§ DESCRIPTION OF THE TASK
Below is a block of records; please copy all of them exactly.

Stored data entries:
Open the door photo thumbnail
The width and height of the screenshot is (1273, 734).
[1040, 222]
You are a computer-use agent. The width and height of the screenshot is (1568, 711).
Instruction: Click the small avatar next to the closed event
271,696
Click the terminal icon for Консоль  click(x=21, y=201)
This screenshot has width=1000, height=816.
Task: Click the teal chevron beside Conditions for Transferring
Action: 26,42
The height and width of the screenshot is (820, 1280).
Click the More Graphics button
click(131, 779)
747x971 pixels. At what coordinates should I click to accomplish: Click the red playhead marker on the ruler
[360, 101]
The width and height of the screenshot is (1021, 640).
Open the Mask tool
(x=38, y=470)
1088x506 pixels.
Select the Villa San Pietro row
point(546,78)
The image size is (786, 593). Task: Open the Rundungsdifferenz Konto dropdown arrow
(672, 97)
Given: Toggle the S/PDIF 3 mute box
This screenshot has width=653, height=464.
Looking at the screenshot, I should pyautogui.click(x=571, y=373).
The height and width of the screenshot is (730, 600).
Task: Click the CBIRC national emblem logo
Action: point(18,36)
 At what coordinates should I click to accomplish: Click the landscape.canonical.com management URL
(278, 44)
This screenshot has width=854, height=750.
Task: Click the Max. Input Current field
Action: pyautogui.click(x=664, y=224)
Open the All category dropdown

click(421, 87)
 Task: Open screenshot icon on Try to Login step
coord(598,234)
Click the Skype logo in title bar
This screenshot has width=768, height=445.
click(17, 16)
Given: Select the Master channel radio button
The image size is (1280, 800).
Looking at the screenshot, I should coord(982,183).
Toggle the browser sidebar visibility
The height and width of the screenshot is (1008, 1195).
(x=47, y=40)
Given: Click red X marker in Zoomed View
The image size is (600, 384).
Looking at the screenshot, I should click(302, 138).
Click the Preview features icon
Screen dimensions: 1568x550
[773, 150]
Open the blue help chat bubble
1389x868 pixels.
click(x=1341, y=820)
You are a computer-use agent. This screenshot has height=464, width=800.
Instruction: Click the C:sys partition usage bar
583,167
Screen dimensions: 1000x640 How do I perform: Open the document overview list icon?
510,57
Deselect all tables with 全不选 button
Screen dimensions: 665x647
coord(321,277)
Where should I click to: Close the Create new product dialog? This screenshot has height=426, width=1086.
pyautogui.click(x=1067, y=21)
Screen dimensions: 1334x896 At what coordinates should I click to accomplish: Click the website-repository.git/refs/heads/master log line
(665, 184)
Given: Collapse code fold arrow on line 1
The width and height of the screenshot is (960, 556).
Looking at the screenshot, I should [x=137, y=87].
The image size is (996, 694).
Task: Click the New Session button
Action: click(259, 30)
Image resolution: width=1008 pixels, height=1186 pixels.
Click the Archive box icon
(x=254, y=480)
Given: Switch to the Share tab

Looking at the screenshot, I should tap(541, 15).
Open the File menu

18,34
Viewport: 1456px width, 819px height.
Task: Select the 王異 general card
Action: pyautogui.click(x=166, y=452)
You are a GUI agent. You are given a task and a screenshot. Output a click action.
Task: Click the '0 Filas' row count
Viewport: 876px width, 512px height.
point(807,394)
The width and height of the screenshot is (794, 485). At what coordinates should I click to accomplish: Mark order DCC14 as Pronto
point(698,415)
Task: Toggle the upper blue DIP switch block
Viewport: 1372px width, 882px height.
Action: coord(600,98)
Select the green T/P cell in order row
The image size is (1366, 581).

§ RESULT
Open the door photo thumbnail
The width and height of the screenshot is (1273, 734).
[1040, 222]
You are a computer-use agent. The width and height of the screenshot is (1568, 711).
Instruction: Click the small avatar next to the closed event
271,696
Click the terminal icon for Консоль  click(x=21, y=201)
This screenshot has width=1000, height=816.
Task: Click the teal chevron beside Conditions for Transferring
Action: 26,42
The height and width of the screenshot is (820, 1280).
Click the More Graphics button
click(131, 779)
747x971 pixels. At what coordinates should I click to accomplish: Click the red playhead marker on the ruler
[360, 101]
The width and height of the screenshot is (1021, 640).
Open the Mask tool
(x=38, y=470)
1088x506 pixels.
Select the Villa San Pietro row
point(546,78)
The image size is (786, 593). Task: Open the Rundungsdifferenz Konto dropdown arrow
(672, 97)
Given: Toggle the S/PDIF 3 mute box
This screenshot has width=653, height=464.
Looking at the screenshot, I should pyautogui.click(x=571, y=373).
The height and width of the screenshot is (730, 600).
Task: Click the CBIRC national emblem logo
Action: point(18,36)
 At what coordinates should I click to accomplish: Click the landscape.canonical.com management URL
(278, 44)
This screenshot has width=854, height=750.
Task: Click the Max. Input Current field
Action: pyautogui.click(x=664, y=224)
Open the All category dropdown

click(421, 87)
 Task: Open screenshot icon on Try to Login step
coord(598,234)
Click the Skype logo in title bar
This screenshot has width=768, height=445.
click(17, 16)
Given: Select the Master channel radio button
The image size is (1280, 800).
Looking at the screenshot, I should coord(982,183).
Toggle the browser sidebar visibility
The height and width of the screenshot is (1008, 1195).
(x=47, y=40)
Given: Click red X marker in Zoomed View
The image size is (600, 384).
Looking at the screenshot, I should click(302, 138).
Click the Preview features icon
Screen dimensions: 1568x550
[773, 150]
Open the blue help chat bubble
1389x868 pixels.
click(x=1341, y=820)
You are a computer-use agent. This screenshot has height=464, width=800.
Instruction: Click the C:sys partition usage bar
583,167
Screen dimensions: 1000x640 How do I perform: Open the document overview list icon?
510,57
Deselect all tables with 全不选 button
Screen dimensions: 665x647
coord(321,277)
Where should I click to: Close the Create new product dialog? This screenshot has height=426, width=1086.
pyautogui.click(x=1067, y=21)
Screen dimensions: 1334x896 At what coordinates should I click to accomplish: Click the website-repository.git/refs/heads/master log line
(665, 184)
Given: Collapse code fold arrow on line 1
The width and height of the screenshot is (960, 556).
Looking at the screenshot, I should [x=137, y=87].
The image size is (996, 694).
Task: Click the New Session button
Action: click(259, 30)
Image resolution: width=1008 pixels, height=1186 pixels.
Click the Archive box icon
(x=254, y=480)
Given: Switch to the Share tab

Looking at the screenshot, I should tap(541, 15).
Open the File menu

18,34
Viewport: 1456px width, 819px height.
Task: Select the 王異 general card
Action: pyautogui.click(x=166, y=452)
You are a GUI agent. You are given a task and a screenshot. Output a click action.
Task: Click the '0 Filas' row count
Viewport: 876px width, 512px height.
point(807,394)
The width and height of the screenshot is (794, 485). At what coordinates should I click to accomplish: Mark order DCC14 as Pronto
point(698,415)
Task: Toggle the upper blue DIP switch block
Viewport: 1372px width, 882px height.
Action: coord(600,98)
Select the green T/P cell in order row
The image size is (1366, 581).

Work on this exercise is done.